Synopsis: Henry Lawson Hero of the Robot Revolution is an alternate history science fiction novel written by Robert Denethon. The author was kind enough to provide me with a free copy of the book in exchange for my honest opinion of the work.

The setting of the novel is sometime in the early twentieth century with Australia now a communist nation known as the Free Republic Established As Kollectiviti In Australya (or Australya). Henry Lawson once was a poet and had somehow helped inspire the communist revolution. But now he only writes propaganda in service of the new government - at least whenever he's not totally drunk. The world of Astralya is very different given the revolution has redefined a lot of things including how worlds are spelled (more phonetic it seems) and even how date and time is measured and tracked. So a 7 day week has become a 10 day week with 100 Minit Ours in a tweny Our Day.

However Henry's wife has had enough and threatens to leave him unless he doesn't do something about his drinking. Thus the plan comes along to move to Marx Zealand (New Zealand) in order to get away from metropolitan life. Although the move is only tagged as a vacation by the government, Henry, his wife and their robot do get to leave and start a simpler life there. But there in the relative wilderness of Marx Zealand does Henry begin to find out more about what his government is doing.

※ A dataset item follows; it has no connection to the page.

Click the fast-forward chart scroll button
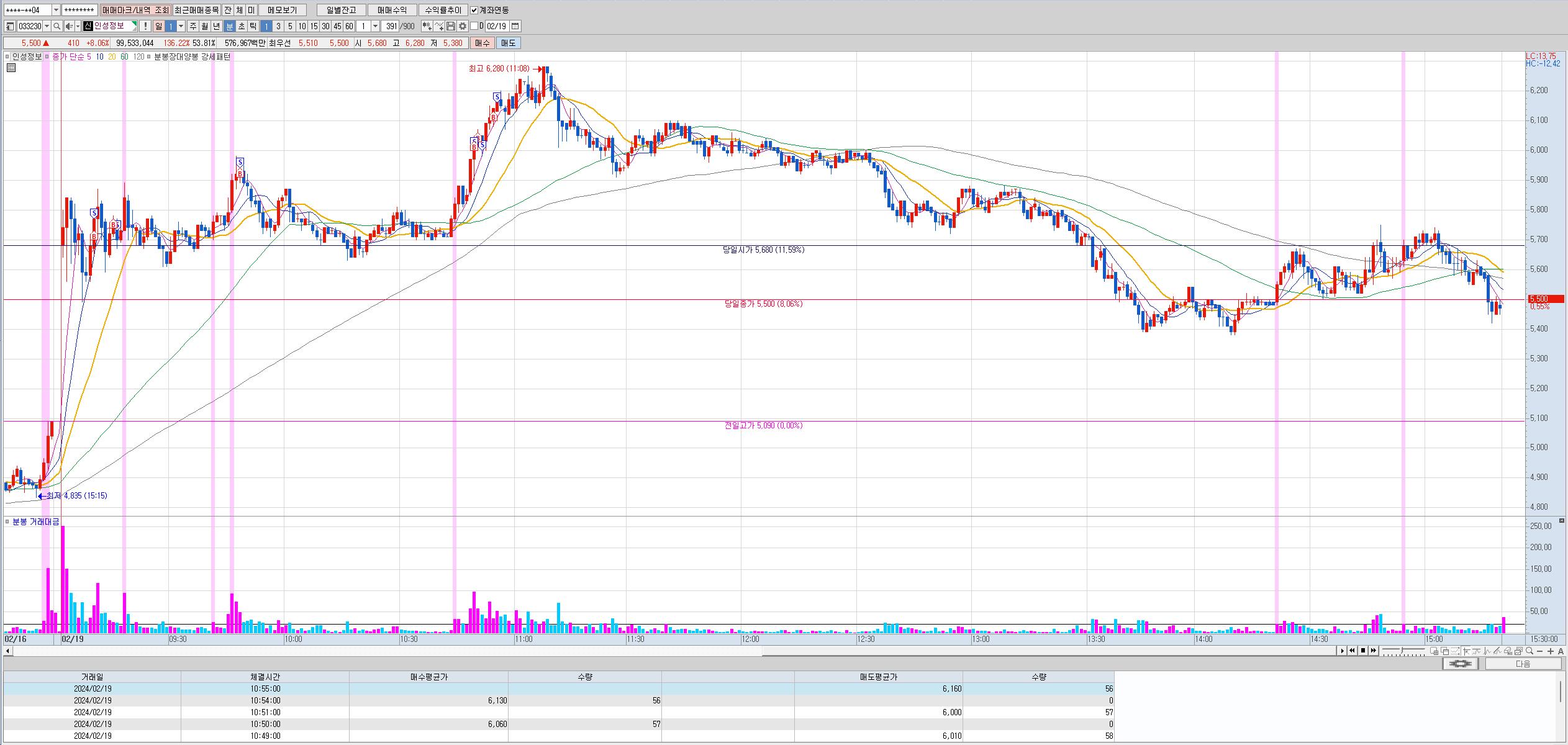1568x745 pixels. click(x=1374, y=651)
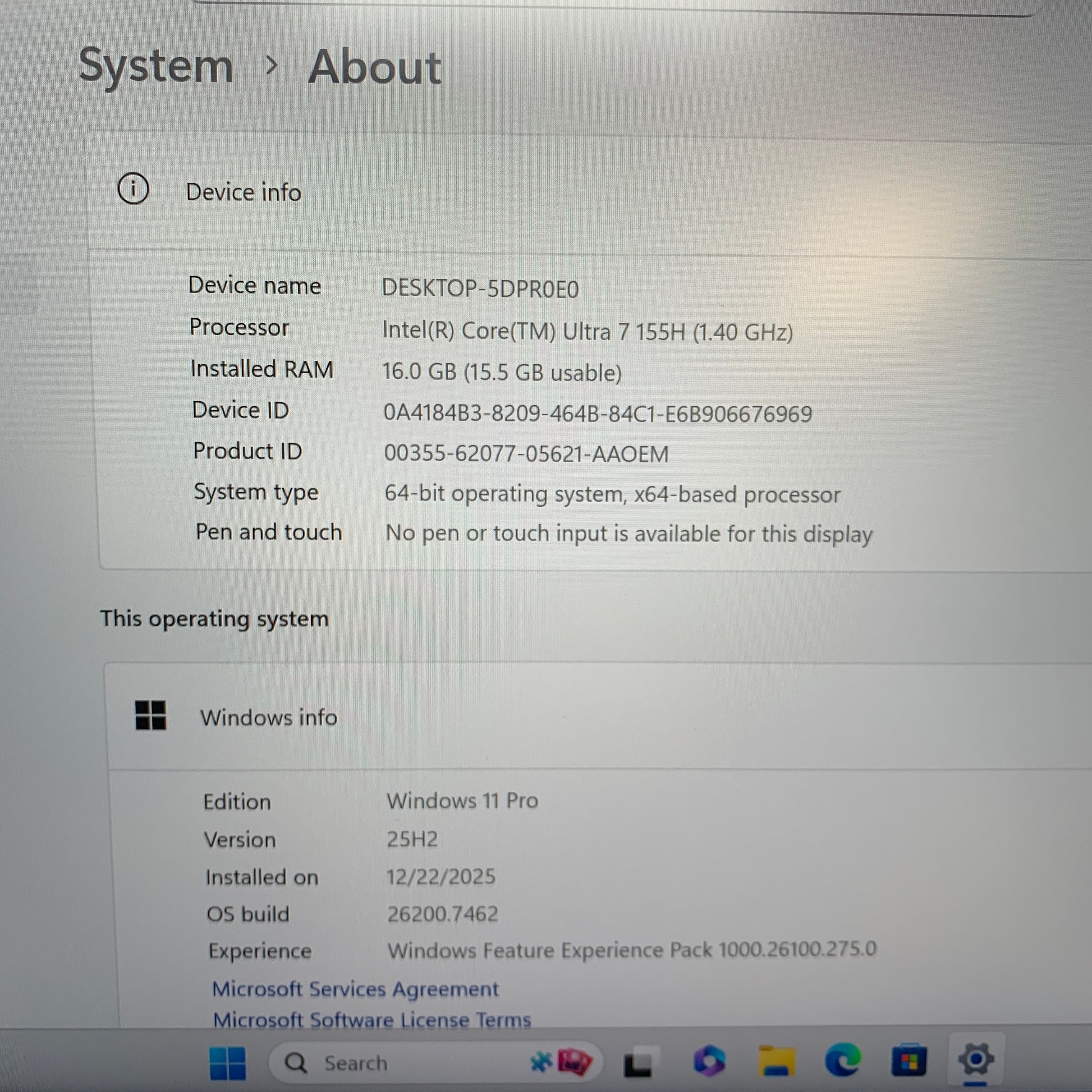Click the About breadcrumb title
This screenshot has height=1092, width=1092.
click(374, 67)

The decision to go with an oppressive communist government naturally has one comparing this book to the likes of 1984 and Animal Farm. 1984 especially comes to mind given the first person perspective of the book, the government's efforts to redefine language to suit their own purposes and the surveillance state nature of things. In this sense I'm not entirely sure if the comparison is a good thing given how there's an inevitable tendency to internally reference the other books as you read this one.

Henry isn't quite a 100% likeable character. It's not that he's somehow evil by nature, by more than he's passive to a fault. Despite being the poet who inspired the communist uprising in the country, he's didn't exactly intend to do this. And thus given his nature, he opted to just play along with the government out of a lack of something better to do. This in itself is a statement of sorts on his role in things, and it makes a bit more sense once you get to revelations much later in the book.

Tone and setting were a little tricky for me here. On the one hand, the time period isn't totally clear right off the bat, probably because I did not know that Henry Lawson was an actual Australian poet. It's the equivalent of not knowing who Abraham Lincoln is and deciding to read Abraham Lincoln: Vampire Hunter. The book somewhat assumes that you're familiar with the character, and thus the setting of the book can be automatically derived from his involvement. I was introduced to the book as a steampunk novel, but that was not quite immediately apparent except for the robot and the dirigibles as transport.

And there's the whole changing of spelling bit that is both interesting and annoying at the same time. I can understand the intellectual reason why this was done - it's an effort to control everyone's lives down to how they think about their daily life. Changing time and spelling is so fundamental to daily life thus it becomes all-pervasive that the changes have been made. But at the same time, the way words are now spelled are almost comical in their childish nature, thus giving the novel a somewhat comedic feel that does not fit with the rather serious plot as a whole. This leads to a little confusion for me as to what to expect from the book - is this meant to be tongue in cheek humor or do we have to embrace the serious tone despite the country now being Australya?

The book talks about Henry as being the hero of a robot revolution, but the robots don't quite play a major role until much later in the book and he seems to make little to no effort to help them for the most part. The title of the book thus sort of promises something that the book doesn't quite deliver - if only because it's clear that the robot revolution is something mapped out for a sequel title. As much as we don't need the full revolution in this first book, I think I would have liked more foreshadowing related to this coming event in terms of Henry's changing mindset or motivations.

Henry Lawson Hero of the Robot Revolution isn't quite an easy read, but it is an interesting one. I wish I knew more about Henry Lawson as an actual historical figure in order to like the book better, but the book on its own does decently enough. Thus it rates as 3 horribly mangled words (evil government!) out of a possible 5.